This is a summary of the history of the universe, life on Earth and humanity, all belonging to the same picture shown in seven different time scales. It is in fact a reminder I made for my own use, like a summary of the course material a student prepares before an exam. (This was something I was particularly good at as a student, and I now realize that most of my personal work too is of that nature. I’ll remember this if I ever need an “artist’s statement”. If I ever become an artist.)

After publishing this, quite a lot of people have said that they want to hang a print of it on their wall. High-quality prints of different sizes and materials of The Big Picture in Seven Scales can be bought here, with worldwide shipping. (The png file you see on the web isn’t good for printing.)

The initial plan was to represent everything on one very lengthy line at one scale and produce a print to hang on some large enough wall so that the viewer can intuitively sense the amounts of time in question. For the screen medium – and for regular walls – this was not very practical so I did this version with seven scales, though I still plan to do the big version, at least 15 meters long.

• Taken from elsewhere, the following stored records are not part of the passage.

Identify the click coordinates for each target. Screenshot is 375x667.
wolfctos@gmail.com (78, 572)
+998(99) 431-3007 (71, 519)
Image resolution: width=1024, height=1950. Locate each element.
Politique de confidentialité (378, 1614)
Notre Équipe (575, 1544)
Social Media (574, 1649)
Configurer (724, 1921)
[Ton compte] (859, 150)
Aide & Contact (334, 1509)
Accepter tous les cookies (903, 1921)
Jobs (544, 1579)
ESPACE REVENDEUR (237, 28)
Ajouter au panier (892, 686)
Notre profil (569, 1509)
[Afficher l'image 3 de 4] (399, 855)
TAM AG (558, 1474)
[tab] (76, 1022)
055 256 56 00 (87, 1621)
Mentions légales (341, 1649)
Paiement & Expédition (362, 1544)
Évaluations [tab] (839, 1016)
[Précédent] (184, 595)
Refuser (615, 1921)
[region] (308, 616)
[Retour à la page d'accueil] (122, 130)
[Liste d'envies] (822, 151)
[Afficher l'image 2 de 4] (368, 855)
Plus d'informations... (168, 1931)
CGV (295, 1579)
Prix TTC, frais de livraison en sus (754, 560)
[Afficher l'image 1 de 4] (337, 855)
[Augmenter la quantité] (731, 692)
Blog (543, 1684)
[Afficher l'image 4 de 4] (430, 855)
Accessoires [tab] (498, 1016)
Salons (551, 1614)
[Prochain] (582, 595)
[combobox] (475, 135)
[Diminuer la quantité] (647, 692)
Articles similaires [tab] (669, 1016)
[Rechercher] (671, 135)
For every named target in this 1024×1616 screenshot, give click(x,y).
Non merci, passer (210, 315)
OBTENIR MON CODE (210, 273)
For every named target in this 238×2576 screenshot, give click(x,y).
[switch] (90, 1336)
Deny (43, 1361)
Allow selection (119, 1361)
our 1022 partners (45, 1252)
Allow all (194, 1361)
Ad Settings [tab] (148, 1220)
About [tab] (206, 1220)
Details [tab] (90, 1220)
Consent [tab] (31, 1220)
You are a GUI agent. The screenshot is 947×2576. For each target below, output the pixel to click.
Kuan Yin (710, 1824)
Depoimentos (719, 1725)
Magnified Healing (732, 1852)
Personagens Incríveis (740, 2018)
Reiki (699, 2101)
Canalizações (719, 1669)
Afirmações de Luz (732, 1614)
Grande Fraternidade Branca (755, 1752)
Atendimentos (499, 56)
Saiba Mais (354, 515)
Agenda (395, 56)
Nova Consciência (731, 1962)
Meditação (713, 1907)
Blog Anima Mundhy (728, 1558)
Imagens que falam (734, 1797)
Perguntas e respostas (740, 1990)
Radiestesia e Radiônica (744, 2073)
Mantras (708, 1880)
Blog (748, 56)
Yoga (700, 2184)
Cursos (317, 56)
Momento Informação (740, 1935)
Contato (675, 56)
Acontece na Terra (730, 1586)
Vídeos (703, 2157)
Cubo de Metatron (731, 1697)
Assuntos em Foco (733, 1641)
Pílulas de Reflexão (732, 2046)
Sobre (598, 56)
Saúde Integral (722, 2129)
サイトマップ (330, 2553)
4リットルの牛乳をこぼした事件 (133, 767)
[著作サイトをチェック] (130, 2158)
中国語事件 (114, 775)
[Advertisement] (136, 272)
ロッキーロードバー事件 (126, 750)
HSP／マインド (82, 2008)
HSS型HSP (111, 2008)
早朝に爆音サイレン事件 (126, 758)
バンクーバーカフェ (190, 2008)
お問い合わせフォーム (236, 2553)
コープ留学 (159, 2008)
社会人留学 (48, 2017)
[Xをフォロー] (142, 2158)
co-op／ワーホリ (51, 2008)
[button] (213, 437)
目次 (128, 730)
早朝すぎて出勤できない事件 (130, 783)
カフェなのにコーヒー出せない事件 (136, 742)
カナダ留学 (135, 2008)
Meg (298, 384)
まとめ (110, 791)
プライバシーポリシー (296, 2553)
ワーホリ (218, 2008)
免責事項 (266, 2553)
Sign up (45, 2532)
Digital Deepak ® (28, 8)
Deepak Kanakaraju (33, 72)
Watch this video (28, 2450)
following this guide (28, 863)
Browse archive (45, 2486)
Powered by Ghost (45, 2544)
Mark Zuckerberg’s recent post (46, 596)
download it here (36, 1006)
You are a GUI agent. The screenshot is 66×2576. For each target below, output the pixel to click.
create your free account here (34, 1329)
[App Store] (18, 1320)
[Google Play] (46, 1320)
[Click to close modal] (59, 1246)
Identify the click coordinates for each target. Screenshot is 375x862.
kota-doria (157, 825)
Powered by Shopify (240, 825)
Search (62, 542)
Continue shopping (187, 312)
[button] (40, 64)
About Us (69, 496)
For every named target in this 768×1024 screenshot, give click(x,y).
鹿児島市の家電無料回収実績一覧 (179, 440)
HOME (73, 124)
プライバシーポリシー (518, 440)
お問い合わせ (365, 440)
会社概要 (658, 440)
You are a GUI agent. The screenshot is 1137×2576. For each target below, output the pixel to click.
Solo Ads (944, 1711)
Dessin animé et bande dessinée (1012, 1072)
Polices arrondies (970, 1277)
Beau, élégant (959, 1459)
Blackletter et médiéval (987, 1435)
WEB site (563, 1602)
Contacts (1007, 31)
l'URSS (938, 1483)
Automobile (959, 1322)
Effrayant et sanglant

My main purpose with this thing was to give a sense of how tiny our time scales are compared to the larger scheme of things, in one look. For this reason, the key feature of this visualization to me is the gray gradients relating the different scales to one another. And that’s why I stick with an oldschool flat-out one-image version instead of a fancy interactive one with zooming in and out. (It has nothing to do with my personal dislike for interaction.) By the way, I find the fact that all this immediate visual information is embedded in a 104 kilobyte image file terribly pleasing.

Dates are of course approximate. I first wanted to cite the sources for the information here but after some point of my research they became just too numerous to keep track of as I cross-checked everything in multiple sources. (When different dates were given at different sources, I chose to use something in between. Luckily there isn’t too much controversy; everybody agrees that Mayans came after the dawn of multicellular life.) In any case, I believe the information here is as public domain as can be. I will just hyperlink the sources of the linegraphs I included: the atmosphere oxygenation, the global mean temperature for 160.000 years, the world human population and the global mean temperature anomalies for 150 years.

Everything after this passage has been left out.